Já o sistema brasileiro seria o que o John Oliver qualificaria como “justo”: é totalmente grátis para os estudantes (diferentemente do norte-americano), e permite ampla liberdade de escolha (diferentemente do alemão). Mas no mesmo ranking acima citado a USP aparecia em 201º lugar, e a Unicamp depois do 300º. A universidade no Brasil é vista não como um lugar de produção de conhecimento útil para a sociedade (lembrando que a maior parte das empresas multibilionárias do Vale do Silício nasceu no campus de Stanford, porque lá, ao contrário daqui, a iniciativa privada é muito bem vinda no ambiente universitário), e sim como um mecanismo de emancipação social. E, se olharmos de perto, é o nosso sistema que parece terrivelmente injusto: quem se beneficia dos subsídios da sociedade, em grande maioria, é quem estudou em bons colégios particulares. Ou seja, quem não precisa de subsídio dos contribuintes. O sistema todo é pensado como um gigantesco mecanismo de transferência de renda, dos mais pobres para os mais ricos.

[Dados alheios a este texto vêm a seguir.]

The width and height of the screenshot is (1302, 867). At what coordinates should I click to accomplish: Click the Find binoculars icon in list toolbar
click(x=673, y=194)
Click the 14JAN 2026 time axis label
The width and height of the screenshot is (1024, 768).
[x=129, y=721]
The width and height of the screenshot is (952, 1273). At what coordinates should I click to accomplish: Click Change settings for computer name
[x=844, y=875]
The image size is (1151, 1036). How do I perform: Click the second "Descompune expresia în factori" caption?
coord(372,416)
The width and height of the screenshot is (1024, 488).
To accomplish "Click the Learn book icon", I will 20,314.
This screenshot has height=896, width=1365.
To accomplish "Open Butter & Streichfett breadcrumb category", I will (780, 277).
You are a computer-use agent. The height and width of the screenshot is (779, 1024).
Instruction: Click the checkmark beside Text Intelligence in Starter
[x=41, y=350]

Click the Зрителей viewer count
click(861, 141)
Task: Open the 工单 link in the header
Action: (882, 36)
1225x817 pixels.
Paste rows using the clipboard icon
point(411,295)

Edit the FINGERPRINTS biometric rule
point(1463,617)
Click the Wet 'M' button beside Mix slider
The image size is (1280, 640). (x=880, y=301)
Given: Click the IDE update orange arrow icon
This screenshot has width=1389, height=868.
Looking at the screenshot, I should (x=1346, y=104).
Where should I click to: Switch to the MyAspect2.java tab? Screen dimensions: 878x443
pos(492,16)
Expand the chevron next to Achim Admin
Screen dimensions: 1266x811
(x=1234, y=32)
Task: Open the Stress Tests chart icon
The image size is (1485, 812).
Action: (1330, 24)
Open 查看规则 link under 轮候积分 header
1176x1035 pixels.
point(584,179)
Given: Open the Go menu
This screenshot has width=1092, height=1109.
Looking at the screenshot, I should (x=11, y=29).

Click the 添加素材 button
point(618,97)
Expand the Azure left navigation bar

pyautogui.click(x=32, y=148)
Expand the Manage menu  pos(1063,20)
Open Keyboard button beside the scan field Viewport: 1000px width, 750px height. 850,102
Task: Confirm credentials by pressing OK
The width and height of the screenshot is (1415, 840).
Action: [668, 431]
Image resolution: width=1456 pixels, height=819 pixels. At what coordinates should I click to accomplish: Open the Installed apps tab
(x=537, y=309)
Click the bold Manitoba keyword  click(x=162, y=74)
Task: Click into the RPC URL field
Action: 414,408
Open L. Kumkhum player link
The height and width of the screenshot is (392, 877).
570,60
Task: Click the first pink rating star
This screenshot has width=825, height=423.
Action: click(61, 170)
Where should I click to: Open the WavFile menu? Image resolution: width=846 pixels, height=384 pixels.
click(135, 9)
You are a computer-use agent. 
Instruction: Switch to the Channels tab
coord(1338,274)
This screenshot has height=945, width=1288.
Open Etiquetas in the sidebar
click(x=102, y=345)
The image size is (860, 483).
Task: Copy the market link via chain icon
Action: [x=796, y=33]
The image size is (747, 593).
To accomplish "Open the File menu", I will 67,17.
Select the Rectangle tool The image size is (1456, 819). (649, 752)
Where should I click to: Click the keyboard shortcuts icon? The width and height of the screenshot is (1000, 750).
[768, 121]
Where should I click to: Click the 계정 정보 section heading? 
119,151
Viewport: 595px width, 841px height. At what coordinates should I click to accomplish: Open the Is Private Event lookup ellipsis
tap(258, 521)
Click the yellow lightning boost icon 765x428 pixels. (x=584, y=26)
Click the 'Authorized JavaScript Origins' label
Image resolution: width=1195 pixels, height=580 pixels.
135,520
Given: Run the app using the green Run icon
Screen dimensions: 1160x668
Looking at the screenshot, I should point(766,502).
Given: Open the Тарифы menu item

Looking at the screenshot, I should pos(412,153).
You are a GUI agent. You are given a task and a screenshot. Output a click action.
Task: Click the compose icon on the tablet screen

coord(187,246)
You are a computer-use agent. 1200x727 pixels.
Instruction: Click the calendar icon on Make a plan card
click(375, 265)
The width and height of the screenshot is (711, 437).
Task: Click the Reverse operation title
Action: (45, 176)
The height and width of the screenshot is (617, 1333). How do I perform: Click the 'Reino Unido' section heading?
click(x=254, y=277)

O John Oliver é um inglês que trabalha nos EUA: ele se beneficia de tudo o que o somente a economia de mercado e a democracia liberal (que o país dele inventou e aperfeiçoou) podem proporcionar, mas apesar disso (ou talvez por causa disso) sofre de uma necessidade crônica de auto-justificação combinada com uma piedade afetada pelos que ele considera “desfavorecidos” pelo sistema. Como um legítimo espécime da esquerda caviar, ele se diverte fazendo piadas autodepreciativas com tudo o que de melhor o ocidente produziu (coisas das quais ele amplamente se beneficia, incluindo medicamentos produzidos pela indústria que ele demoniza –tente descobrir quantas patentes de novas drogas foram registradas na Suécia ou no Canadá, países cujos sistemas de saúde são sempre incensados pela OMS) e sendo regiamente pago para criticar o capitalismo.

Seria interessante se ele e outros membros da esquerda caviar do primeiro mundo viessem passar uma temporada no paraíso do bem estar social criado e insculpido na nossa constituição “cidadã”.

Aliás, eu troco de lugar com qualquer um deles a qualquer hora.